-- Exercise aim --
When you reach the line that contains "Task: Open the OneNote Clipper extension icon" in the data below, start reproducing lines exactly, and stop after the line that contains "Task: Click the BurpSuite社区版 icon".

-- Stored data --
··········

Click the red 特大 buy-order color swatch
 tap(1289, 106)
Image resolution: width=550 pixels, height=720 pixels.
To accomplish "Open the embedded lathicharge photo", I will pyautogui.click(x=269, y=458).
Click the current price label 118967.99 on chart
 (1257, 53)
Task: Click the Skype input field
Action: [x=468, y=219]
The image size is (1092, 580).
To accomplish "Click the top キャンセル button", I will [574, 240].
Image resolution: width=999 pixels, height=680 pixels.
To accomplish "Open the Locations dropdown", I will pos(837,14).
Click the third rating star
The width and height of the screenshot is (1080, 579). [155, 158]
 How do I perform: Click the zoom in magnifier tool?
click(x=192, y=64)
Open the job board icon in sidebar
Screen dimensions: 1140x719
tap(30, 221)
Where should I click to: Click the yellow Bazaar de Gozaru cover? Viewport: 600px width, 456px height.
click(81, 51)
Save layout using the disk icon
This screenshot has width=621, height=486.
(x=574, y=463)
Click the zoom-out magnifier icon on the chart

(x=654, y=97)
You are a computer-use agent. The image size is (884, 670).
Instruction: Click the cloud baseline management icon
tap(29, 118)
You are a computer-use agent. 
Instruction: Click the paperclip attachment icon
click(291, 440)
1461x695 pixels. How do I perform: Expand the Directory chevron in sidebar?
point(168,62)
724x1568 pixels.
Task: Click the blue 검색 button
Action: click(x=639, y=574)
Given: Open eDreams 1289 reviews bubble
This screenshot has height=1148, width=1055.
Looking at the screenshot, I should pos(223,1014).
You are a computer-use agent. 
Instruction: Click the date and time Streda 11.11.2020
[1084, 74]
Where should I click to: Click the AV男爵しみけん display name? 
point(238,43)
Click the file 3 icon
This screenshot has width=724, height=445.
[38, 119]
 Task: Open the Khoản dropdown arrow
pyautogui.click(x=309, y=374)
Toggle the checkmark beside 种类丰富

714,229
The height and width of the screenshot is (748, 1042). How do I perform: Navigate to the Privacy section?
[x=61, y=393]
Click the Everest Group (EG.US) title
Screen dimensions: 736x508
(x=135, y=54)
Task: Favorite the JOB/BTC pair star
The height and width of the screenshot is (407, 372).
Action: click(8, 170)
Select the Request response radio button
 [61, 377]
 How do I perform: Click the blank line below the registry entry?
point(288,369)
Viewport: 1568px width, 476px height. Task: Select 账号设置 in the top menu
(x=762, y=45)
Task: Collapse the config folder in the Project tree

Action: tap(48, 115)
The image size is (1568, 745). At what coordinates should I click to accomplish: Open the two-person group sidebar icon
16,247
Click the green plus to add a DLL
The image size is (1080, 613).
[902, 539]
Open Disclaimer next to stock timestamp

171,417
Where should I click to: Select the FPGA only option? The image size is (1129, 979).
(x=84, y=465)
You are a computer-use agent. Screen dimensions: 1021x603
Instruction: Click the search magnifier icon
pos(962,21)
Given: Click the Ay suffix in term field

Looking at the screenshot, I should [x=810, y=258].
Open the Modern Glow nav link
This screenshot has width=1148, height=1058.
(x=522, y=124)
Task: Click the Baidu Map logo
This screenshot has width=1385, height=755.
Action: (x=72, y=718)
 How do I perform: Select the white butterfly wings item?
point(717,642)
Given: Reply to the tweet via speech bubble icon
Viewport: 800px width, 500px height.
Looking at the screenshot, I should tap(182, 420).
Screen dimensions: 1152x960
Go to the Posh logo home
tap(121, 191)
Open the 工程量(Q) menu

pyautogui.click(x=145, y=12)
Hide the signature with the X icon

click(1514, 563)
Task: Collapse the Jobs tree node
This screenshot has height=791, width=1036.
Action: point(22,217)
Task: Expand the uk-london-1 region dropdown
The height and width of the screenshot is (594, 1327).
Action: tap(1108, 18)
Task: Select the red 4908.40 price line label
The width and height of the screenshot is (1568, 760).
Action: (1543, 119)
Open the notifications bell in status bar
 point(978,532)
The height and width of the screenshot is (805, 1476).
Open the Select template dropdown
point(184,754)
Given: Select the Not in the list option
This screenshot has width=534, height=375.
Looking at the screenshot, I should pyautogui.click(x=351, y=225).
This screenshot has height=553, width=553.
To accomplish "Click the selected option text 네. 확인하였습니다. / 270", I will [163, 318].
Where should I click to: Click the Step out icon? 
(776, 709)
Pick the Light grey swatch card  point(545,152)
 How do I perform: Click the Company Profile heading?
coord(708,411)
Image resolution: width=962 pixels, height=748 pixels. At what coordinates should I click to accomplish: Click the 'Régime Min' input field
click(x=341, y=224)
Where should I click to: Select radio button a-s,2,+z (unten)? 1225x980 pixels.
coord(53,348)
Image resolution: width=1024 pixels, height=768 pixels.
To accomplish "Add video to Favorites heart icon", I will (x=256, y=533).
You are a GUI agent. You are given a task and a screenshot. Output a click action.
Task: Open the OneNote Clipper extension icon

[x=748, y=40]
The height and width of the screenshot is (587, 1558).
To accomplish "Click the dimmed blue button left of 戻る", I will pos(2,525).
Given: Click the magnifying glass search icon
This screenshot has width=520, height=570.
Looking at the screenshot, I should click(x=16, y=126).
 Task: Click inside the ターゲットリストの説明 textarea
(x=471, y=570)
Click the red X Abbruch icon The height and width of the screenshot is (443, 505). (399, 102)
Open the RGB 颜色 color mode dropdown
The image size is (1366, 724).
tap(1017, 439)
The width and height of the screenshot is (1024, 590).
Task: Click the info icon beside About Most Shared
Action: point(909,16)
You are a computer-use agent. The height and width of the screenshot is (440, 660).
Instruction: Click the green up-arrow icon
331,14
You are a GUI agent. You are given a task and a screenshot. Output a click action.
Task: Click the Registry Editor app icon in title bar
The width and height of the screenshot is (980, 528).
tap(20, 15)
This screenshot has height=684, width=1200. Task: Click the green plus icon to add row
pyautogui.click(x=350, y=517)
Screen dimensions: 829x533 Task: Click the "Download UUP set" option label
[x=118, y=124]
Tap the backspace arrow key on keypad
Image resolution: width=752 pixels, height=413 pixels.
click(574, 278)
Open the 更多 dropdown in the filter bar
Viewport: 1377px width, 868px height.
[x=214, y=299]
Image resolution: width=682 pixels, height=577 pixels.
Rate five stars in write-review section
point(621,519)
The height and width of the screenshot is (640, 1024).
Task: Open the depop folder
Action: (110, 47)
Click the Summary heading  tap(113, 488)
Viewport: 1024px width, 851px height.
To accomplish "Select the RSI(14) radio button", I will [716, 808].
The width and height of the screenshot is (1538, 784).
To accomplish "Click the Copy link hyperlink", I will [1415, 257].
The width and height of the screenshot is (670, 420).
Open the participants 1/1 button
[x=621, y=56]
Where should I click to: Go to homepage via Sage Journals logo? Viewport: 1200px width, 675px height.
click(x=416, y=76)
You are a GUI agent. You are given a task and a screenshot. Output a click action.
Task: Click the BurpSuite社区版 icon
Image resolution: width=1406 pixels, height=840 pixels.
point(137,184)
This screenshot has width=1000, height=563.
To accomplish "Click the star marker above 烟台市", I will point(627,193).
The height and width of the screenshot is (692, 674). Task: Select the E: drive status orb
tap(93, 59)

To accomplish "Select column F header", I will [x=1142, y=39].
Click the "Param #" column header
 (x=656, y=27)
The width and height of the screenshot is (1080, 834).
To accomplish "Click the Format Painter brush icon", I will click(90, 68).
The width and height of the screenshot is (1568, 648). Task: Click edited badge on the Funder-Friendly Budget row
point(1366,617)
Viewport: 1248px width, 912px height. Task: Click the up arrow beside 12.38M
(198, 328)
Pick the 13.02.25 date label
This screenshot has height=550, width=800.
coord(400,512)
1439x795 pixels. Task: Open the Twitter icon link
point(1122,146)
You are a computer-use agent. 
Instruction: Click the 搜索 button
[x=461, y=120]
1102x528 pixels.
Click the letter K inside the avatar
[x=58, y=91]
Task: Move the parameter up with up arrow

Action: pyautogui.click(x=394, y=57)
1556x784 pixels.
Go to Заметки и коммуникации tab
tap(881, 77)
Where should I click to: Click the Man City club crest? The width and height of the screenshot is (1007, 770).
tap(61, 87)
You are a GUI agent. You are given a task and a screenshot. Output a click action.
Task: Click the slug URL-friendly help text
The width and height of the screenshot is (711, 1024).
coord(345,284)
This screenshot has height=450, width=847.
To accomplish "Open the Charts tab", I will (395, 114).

··········

-- Result of the task --
Task: Open the OneNote Clipper extension icon

[x=748, y=40]
The height and width of the screenshot is (587, 1558).
To accomplish "Click the dimmed blue button left of 戻る", I will pos(2,525).
Given: Click the magnifying glass search icon
This screenshot has width=520, height=570.
Looking at the screenshot, I should click(x=16, y=126).
 Task: Click inside the ターゲットリストの説明 textarea
(x=471, y=570)
Click the red X Abbruch icon The height and width of the screenshot is (443, 505). (399, 102)
Open the RGB 颜色 color mode dropdown
The image size is (1366, 724).
tap(1017, 439)
The width and height of the screenshot is (1024, 590).
Task: Click the info icon beside About Most Shared
Action: point(909,16)
You are a computer-use agent. The height and width of the screenshot is (440, 660).
Instruction: Click the green up-arrow icon
331,14
You are a GUI agent. You are given a task and a screenshot. Output a click action.
Task: Click the Registry Editor app icon in title bar
The width and height of the screenshot is (980, 528).
tap(20, 15)
This screenshot has height=684, width=1200. Task: Click the green plus icon to add row
pyautogui.click(x=350, y=517)
Screen dimensions: 829x533 Task: Click the "Download UUP set" option label
[x=118, y=124]
Tap the backspace arrow key on keypad
Image resolution: width=752 pixels, height=413 pixels.
click(574, 278)
Open the 更多 dropdown in the filter bar
Viewport: 1377px width, 868px height.
[x=214, y=299]
Image resolution: width=682 pixels, height=577 pixels.
Rate five stars in write-review section
point(621,519)
The height and width of the screenshot is (640, 1024).
Task: Open the depop folder
Action: (110, 47)
Click the Summary heading  tap(113, 488)
Viewport: 1024px width, 851px height.
To accomplish "Select the RSI(14) radio button", I will [716, 808].
The width and height of the screenshot is (1538, 784).
To accomplish "Click the Copy link hyperlink", I will [1415, 257].
The width and height of the screenshot is (670, 420).
Open the participants 1/1 button
[x=621, y=56]
Where should I click to: Go to homepage via Sage Journals logo? Viewport: 1200px width, 675px height.
click(x=416, y=76)
You are a GUI agent. You are given a task and a screenshot. Output a click action.
Task: Click the BurpSuite社区版 icon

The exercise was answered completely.